Benedict Corlaciu (March 6, 1924-June 16, 1981) was a Romanian poet and prose writer.

Born in Galați, his parents were Neculai Corlaciu and his wife Rozalia. After attending primary and high school in Bucharest, he graduated from the literature and philosophy faculty of the University of Bucharest in 1947. He was a proofreader for Timpul newspaper; an editor at Frontul plugarilor and Flacăra; a cultural officer at the Bucharest Writers' House (1965-1968); and coordinator of the literary almanac edited by the Romanian Writers' Union (1968-1970). In 1975, he emigrated from Romania and settled in Paris, where he died several years later. As a result of his departure, the communist regime banned his works and removed his name from literary dictionaries and histories.

In 1941, Corlaciu entered the circle surrounding Albatros magazine, together with Geo Dumitrescu and Dinu Pillat; in 1944, he joined the Romanian Writers' Society. He made his published debut in Albatros, and also contributed to Vremea, Timpul and Revista Fundațiilor Regale. His first volume of poetry was the 1941 Tavernale, followed by Pelerinul serilor (1942), Arhipelag (1943), and Manifest liric (1945; Editura Forum Prize). These were typical for the World War II generation, marked by a spectacular attitude of revolt, with avant-garde echoes, but also marked by the symbolism of George Bacovia. The romantic pose of damnation, the social revolt and ironic fantasy grouped him with generational colleagues Dumitrescu, Dimitrie Stelaru, Constant Tonegaru, and Ion Caraion. He next published poetry in 1969, with the anthology Poezii. This included not only the earlier work but also an ample section called Postumele and covering 1945-1967; the latter show a retreat from the manifesto poem and an evolution toward more interior forms of lyricism. Poeme florivore (1972) marks a return to the earlier style of poetry. His intended title, Explozia sertar, was censored, but allowed to appear in the massive anthology Starea de urgență, also from 1972. His last poetry book was Arcul biologic (1974).

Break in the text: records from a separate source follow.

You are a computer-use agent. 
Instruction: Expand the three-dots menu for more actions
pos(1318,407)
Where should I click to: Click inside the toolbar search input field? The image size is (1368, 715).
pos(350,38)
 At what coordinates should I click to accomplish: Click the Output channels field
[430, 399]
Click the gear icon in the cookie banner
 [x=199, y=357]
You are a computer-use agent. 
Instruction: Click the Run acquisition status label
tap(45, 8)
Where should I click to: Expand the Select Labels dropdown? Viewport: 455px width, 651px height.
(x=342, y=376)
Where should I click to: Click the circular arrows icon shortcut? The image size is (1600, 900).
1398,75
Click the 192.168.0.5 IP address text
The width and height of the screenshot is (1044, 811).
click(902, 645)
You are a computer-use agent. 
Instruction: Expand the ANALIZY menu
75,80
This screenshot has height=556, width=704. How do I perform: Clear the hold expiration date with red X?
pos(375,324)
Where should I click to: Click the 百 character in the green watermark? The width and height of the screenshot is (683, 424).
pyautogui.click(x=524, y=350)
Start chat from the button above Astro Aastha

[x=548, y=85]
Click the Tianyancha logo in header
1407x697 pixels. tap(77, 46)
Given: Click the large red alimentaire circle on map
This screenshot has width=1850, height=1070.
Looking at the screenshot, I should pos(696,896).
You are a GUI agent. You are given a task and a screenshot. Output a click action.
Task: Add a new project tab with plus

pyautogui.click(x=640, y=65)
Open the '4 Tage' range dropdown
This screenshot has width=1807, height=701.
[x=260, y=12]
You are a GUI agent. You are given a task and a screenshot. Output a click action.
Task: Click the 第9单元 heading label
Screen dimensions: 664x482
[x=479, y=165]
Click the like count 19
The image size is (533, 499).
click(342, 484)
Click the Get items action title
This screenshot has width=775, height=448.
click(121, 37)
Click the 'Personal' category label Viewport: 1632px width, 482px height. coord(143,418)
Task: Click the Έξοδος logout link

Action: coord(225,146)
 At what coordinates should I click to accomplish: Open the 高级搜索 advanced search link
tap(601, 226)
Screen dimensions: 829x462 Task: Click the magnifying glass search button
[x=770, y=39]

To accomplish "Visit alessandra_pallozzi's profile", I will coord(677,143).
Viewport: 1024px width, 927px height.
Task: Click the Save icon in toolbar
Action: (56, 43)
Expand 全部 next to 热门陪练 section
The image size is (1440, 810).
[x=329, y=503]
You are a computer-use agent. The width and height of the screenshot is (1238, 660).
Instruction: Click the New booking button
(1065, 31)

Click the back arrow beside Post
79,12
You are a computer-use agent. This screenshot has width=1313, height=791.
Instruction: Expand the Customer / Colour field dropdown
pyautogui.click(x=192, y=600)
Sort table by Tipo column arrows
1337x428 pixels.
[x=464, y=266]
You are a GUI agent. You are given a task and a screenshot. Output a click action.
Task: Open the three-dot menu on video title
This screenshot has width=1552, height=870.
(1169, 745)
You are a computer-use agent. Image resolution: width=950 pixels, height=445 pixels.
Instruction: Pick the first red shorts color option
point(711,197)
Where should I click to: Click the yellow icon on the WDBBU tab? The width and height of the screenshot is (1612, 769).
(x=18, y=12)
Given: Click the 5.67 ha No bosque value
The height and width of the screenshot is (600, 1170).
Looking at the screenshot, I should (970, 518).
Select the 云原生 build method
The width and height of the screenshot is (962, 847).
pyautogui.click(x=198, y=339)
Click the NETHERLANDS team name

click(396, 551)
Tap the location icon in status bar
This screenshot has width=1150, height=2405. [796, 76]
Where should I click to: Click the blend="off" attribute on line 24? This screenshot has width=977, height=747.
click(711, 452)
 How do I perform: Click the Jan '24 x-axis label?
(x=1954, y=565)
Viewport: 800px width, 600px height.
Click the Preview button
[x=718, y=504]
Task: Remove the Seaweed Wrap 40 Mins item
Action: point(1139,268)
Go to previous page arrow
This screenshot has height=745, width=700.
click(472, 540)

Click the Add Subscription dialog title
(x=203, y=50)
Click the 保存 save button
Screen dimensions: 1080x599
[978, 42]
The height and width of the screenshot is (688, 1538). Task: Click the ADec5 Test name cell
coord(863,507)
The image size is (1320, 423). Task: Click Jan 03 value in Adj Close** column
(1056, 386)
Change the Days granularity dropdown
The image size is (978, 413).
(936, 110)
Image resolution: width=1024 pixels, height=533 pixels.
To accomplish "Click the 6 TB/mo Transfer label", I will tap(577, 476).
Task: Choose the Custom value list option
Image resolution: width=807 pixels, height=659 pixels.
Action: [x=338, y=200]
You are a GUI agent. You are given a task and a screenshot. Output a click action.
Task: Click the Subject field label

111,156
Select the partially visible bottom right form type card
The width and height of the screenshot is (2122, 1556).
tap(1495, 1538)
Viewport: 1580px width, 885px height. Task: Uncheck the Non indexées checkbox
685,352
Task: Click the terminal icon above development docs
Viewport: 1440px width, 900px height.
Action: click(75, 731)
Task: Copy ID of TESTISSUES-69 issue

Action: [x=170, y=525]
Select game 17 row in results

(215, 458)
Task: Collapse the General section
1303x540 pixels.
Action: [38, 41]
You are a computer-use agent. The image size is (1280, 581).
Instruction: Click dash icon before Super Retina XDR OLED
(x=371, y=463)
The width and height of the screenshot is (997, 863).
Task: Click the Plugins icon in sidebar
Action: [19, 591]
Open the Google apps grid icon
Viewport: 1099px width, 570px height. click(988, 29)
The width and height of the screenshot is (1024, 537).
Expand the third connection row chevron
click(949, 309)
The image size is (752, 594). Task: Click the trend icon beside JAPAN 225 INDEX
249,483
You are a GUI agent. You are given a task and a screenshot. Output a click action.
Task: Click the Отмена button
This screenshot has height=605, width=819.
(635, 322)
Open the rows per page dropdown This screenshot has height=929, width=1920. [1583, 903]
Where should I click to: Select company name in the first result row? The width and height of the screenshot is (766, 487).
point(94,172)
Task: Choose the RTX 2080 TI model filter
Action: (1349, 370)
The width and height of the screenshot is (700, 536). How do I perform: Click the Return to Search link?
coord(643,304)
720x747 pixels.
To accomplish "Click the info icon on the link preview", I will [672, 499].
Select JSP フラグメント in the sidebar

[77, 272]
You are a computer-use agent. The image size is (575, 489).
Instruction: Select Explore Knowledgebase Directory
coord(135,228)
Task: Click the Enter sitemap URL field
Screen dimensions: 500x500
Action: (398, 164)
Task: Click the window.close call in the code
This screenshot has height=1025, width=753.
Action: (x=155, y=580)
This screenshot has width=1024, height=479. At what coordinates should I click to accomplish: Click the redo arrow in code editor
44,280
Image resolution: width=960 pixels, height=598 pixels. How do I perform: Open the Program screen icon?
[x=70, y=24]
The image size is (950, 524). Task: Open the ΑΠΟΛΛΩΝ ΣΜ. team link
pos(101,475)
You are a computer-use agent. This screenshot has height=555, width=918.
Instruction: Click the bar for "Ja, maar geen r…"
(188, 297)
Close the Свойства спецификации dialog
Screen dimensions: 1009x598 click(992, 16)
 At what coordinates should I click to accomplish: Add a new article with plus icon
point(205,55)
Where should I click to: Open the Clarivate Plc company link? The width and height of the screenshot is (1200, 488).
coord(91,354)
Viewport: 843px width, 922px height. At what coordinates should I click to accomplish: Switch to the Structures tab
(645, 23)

He published the novel Moartea lângă cer (1946). During the socialist realist period, this was followed by short stories and reportages that conformed to the era's dictates: La trântă cu munții, 1949; Candidatul, 1950; Timpii de aur, 1951; Pâinea păcii, 1951; Noaptea de la Ipotești. Două episoade, 1957. He later published two other novels: Cazul doctor Udrea (1959) and Baritina (1965, republished in 1972 as Când simți că moare vântul).